**TASK GOAL:** The answer must be every line from the entries below that contains "using".
------ INFORMATION GIVEN
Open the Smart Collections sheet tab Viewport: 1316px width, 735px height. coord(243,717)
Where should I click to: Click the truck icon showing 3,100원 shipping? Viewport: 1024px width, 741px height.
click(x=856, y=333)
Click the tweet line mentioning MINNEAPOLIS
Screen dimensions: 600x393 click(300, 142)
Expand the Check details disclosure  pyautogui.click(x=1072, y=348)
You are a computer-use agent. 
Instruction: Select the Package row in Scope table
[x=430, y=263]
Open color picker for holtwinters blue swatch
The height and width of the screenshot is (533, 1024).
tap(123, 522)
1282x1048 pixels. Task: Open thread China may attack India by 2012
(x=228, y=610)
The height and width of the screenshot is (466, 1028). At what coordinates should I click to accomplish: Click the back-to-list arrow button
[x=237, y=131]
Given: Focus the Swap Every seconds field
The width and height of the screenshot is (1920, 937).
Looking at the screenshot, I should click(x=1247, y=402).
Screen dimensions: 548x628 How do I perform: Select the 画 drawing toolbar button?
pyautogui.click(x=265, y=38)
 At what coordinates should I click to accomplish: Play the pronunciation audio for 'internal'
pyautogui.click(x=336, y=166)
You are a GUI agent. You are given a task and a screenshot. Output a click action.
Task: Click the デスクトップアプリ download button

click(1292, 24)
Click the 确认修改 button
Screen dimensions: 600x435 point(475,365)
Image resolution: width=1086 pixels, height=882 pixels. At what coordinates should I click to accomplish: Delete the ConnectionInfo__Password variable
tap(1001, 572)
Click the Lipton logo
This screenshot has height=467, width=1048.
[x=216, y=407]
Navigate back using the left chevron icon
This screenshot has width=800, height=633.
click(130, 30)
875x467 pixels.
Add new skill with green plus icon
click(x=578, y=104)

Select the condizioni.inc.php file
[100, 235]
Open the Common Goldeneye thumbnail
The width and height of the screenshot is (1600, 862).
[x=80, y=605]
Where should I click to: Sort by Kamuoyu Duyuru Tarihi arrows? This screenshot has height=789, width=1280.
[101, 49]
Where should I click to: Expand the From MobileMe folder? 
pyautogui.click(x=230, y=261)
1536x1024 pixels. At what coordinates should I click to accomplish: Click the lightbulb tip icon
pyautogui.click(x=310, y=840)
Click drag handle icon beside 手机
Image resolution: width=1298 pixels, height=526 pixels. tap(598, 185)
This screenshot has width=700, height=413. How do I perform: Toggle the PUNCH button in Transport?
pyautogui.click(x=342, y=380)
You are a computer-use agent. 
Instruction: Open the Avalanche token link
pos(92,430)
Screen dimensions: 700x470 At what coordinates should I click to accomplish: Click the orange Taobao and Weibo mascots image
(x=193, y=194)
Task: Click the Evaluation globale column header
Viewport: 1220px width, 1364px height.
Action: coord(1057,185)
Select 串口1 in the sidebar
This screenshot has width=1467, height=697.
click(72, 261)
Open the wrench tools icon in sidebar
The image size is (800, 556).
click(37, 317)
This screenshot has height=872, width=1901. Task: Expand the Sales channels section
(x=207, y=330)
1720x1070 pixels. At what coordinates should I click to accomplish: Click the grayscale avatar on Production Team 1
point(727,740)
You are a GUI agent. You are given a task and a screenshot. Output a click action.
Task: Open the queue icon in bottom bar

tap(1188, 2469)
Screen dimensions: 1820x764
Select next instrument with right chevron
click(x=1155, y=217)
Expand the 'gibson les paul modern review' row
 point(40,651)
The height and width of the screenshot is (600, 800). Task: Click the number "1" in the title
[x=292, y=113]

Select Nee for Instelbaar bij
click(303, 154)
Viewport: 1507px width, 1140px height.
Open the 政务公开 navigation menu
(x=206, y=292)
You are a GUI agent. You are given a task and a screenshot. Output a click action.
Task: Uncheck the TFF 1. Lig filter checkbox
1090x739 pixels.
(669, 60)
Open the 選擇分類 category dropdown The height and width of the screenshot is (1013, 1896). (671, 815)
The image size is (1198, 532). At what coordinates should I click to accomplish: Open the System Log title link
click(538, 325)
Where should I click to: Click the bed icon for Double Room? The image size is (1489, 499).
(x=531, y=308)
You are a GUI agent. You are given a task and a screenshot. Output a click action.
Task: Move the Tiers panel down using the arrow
------------
**THE ANSWER:**
Navigate back using the left chevron icon
Task: Move the Tiers panel down using the arrow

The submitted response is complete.